■ **Required actions**
1: In the family story, which university did the writer's father graduate from?
2: Summarize the family story in two sentences.
3: Carry on the family story from its last sentence.

[START OF Passage given]

Well I've had a few moments. Typical stuff but no less traumatizing i guess. Drunken dad who cheated on my mom and they got divorced. Walked out of our life after that except for once a year visits where my brother, sister and myself flew out to his place to visit with him. I spent the most time with him though. The repercussions of the divorce really erred my brother up and made a cynic of my sister. I was the youngest but it made me the reliable one to turn to for my family anytime they had a problem. He is still a raging alcoholic who only really can handle conversations with his children when drunk but is one of the smartest people I have ever known, he graduated from the University of Michigan after his service. He was a Navy Seal so I guess it is understandable that he has seen some messed up [censored] so he drinks to forget all the regrets of his life.

The next thing was my mom happily remarrying a great guy who had three kids who became my older step brothers and opened me up to the experience of an extended family. Most of my blood family(cousins and such) lives about 6000 miles away or so lol. Don't really even know em. After our families becoming very close the guy(my step dad) passed away after a heart attack in my moms arms. She is a nurse practitioner and felt totally helpless. He had a heart attack because a doctor was giving him the wrong meds and my mom was suspicious of it but feels like she did not do enough to get him on other meds. This event tore my entire family apart and for whatever reason it fell upon me to try and hold it together. I was only mildly successful. There are still great rifts in my family. I have a lot of respect for my mom who is one hell of a women who is very intelligent and independent but seeing her like that was almost mind blowing for me and made me very very aware of my own mortality and how my actions can have drastic effects on other people. Even my inactions. It made me a much more responsible and reliable individual or so I like to think so.

[END OF Passage given]
[START OF Information shown]

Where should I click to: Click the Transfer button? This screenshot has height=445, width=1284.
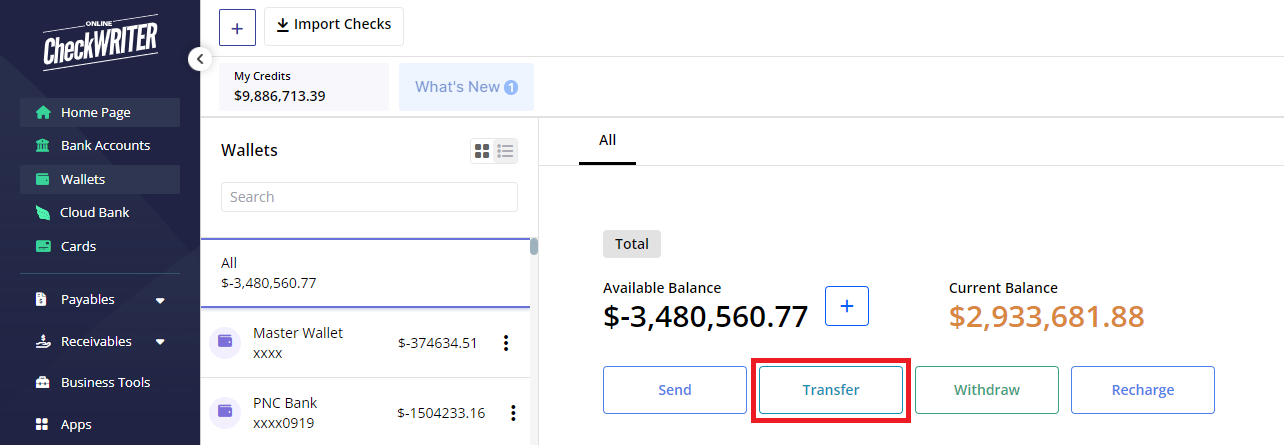click(831, 390)
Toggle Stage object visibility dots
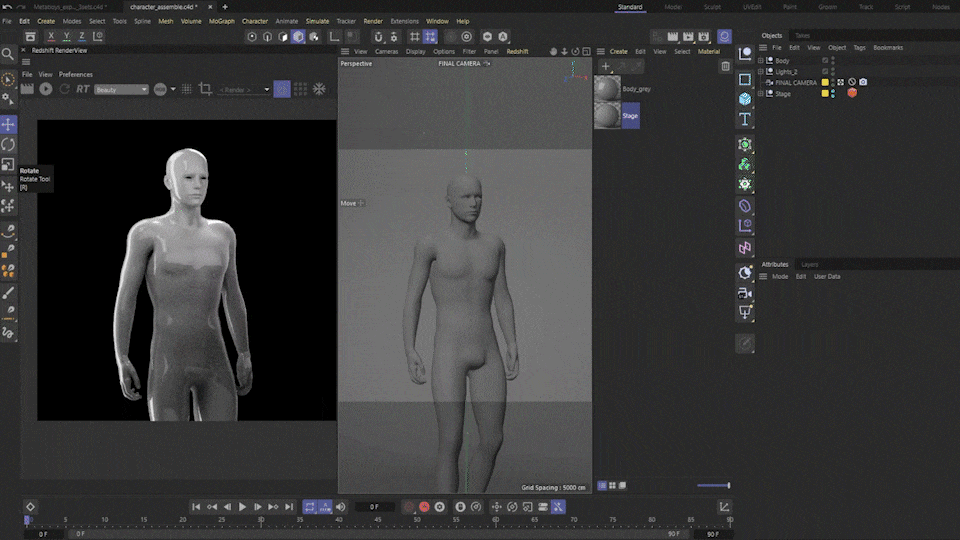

[END OF Information shown]

■ **Outputs by task**
1: The University of Michigan.

2: The writer's father, a former Navy Seal and heavy drinker, cheated on the writer's mother, and after the divorce the children saw him only on yearly visits, while the writer became the reliable one the family turned to. The mother later remarried a man whose death from a heart attack, brought on by the wrong medication, tore the family apart and made the writer more aware of mortality and more responsible.

3:
A few near death experiences also helped make me wake up to how stupid some I my actions were. 40 ft drop to compacted dirt while free running with friends cracked two ribs and broke my right arm in three places. Smacking my headl on coral while surfing a rather dangerous break and being greedy lead me to falling unconscious underwater and luckily me friend saved my life. Lastly partying with my friends a guy I fought with at another party tried to stab me. He was high on coke and it made me realize how bad that whole scene was so I slowly got out of it.

Guess that's the major things. Btw I was lying about all of that. That last sentence is a lie.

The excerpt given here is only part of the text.